The Council of Europe (CoE) adheres to non-recognition of Russia’s annexation of Crimea, and visit of the CoE mission to Crimea doesn’t change that fact. Thorbjorn Jagland, the Council’s Secretary General, said this in his Tuesday speech at the CoE Parlaimentary Assembly (Yevropeiska Pravda).
“No mission from an international organization visited Crimea for the last year and a half”, he said.
The official added that the visit of the CoE mission was agreed with Ukraine and Russia. “I assigned Gerhard Stoudman, an experienced Swiss diplomat, as Head of the Mission. He came to Crimea and will be staying there for another several days. But this visit shouldn’t be treated as recognition of the de facto power in Crimea. It is more like recognition of our special responsibility to protect rights of 2.5 billion people living there. We sent this mission to define what should be done to protect them”, he said.
The CoE mission’s mandate covers all major human rights issues including freedom of expression and media freedom; freedom of association and of assembly; minority rights; local and self-government; fight against corruption and prison conditions.
The mission which starts in Crimea on January 26 will conclude with a report and recommendations submitted to the Secretary General in late February or March.

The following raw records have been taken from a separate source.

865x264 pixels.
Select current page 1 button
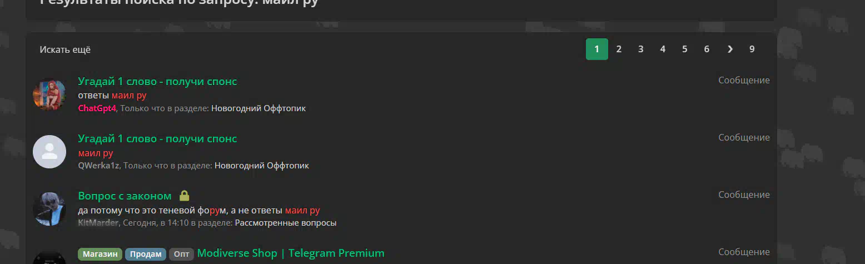click(x=597, y=49)
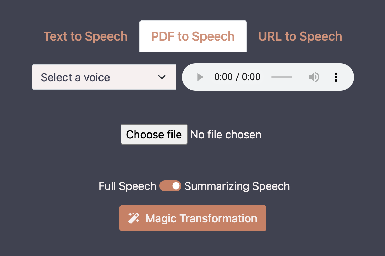Click the rounded audio player bar
This screenshot has width=385, height=256.
(x=268, y=77)
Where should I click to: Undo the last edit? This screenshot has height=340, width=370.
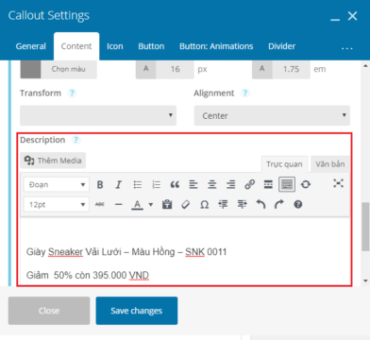(x=261, y=205)
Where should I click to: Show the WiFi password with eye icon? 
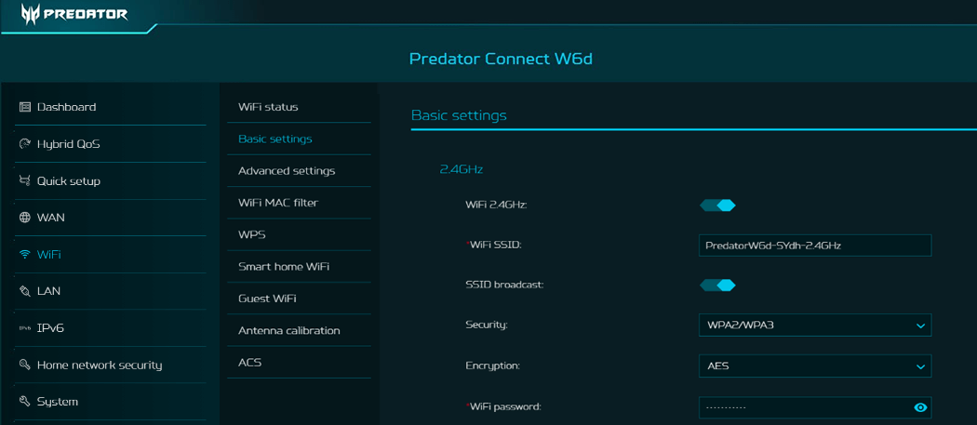tap(920, 407)
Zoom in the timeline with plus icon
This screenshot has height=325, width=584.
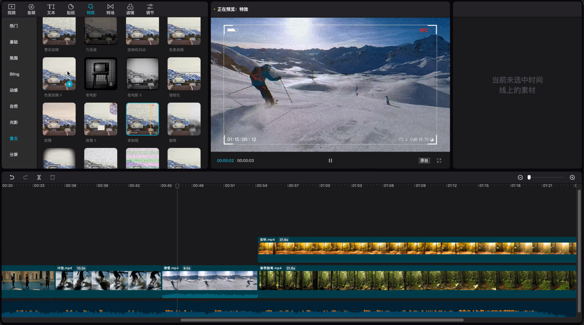(572, 178)
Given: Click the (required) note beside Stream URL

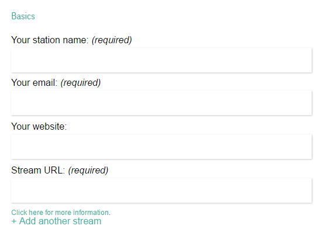Looking at the screenshot, I should (88, 171).
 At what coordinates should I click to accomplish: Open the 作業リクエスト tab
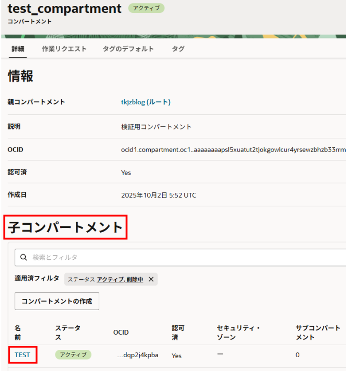[64, 49]
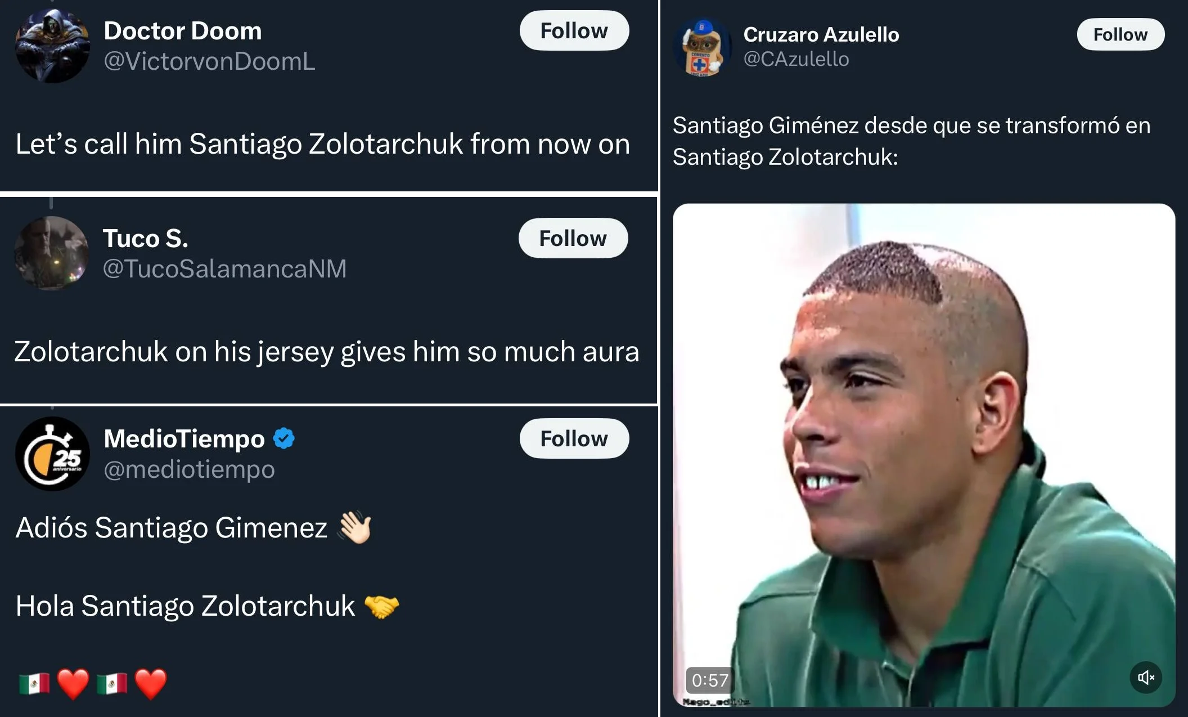Image resolution: width=1188 pixels, height=717 pixels.
Task: Click MedioTiempo's blue verified badge
Action: click(284, 438)
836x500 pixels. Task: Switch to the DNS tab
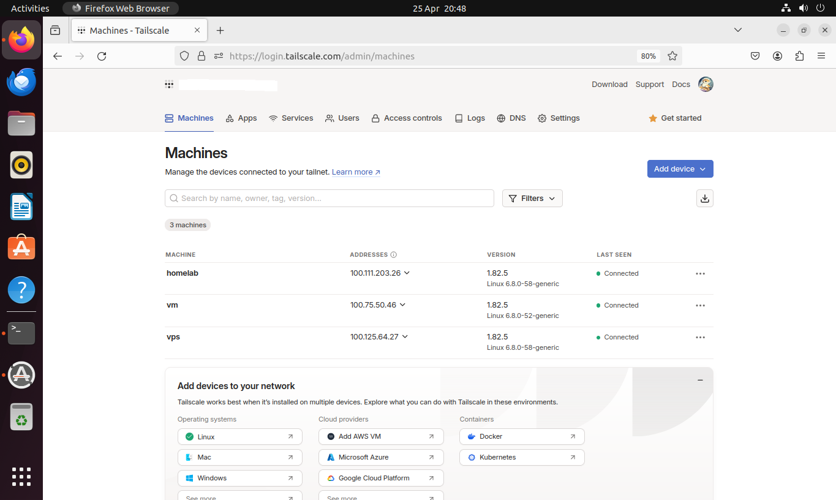click(511, 118)
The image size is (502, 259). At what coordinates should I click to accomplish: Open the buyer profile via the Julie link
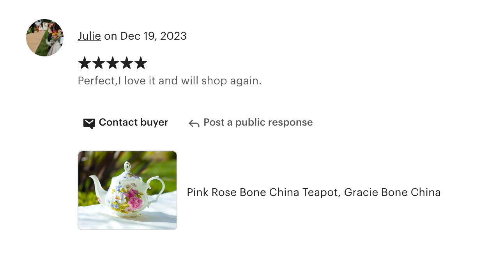pos(89,36)
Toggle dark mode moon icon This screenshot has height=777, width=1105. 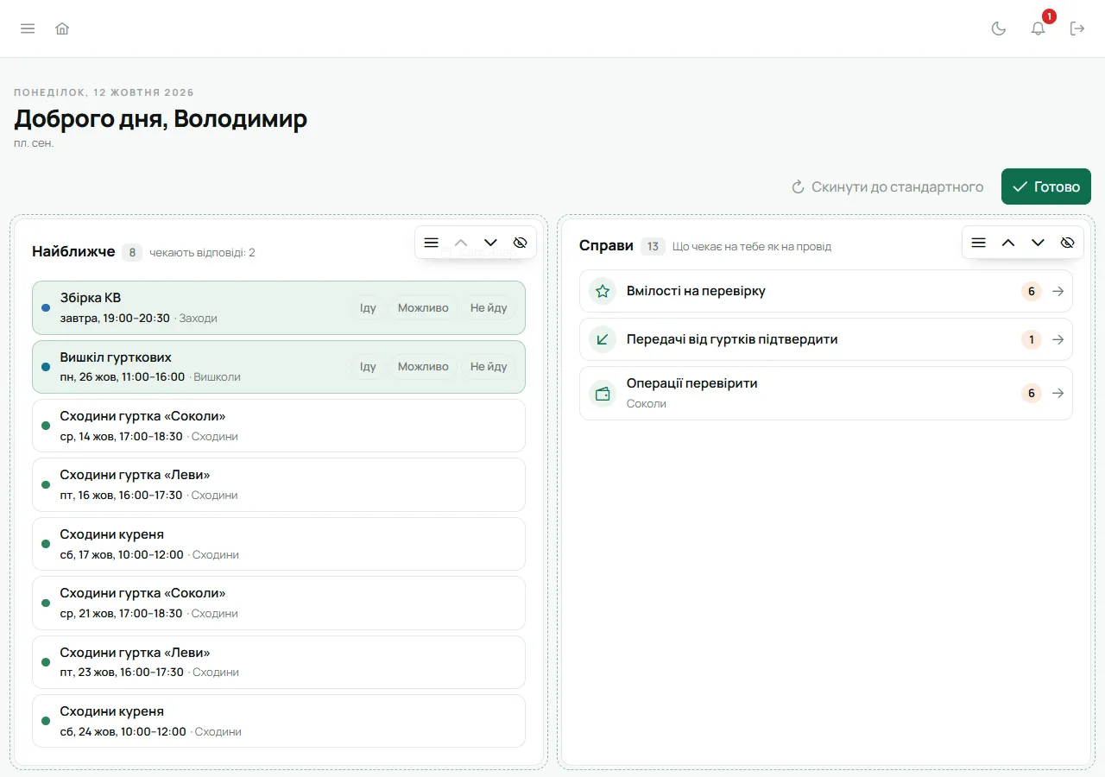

Russia annexed Crimea from Ukraine in March 2014 after a referendum dismissed in the West as bogus.Since Russia's land grab, fundamental freedoms have "deteriorated radically" for many in Crimea, especially for pro-Ukrainian activists, journalists, and the Crimean Tatar community. That was the finding of a report issued in September 2015 by the OSCE Office for Democratic Institutions and Human Rights and the OSCE High Commissioner on National Minorities.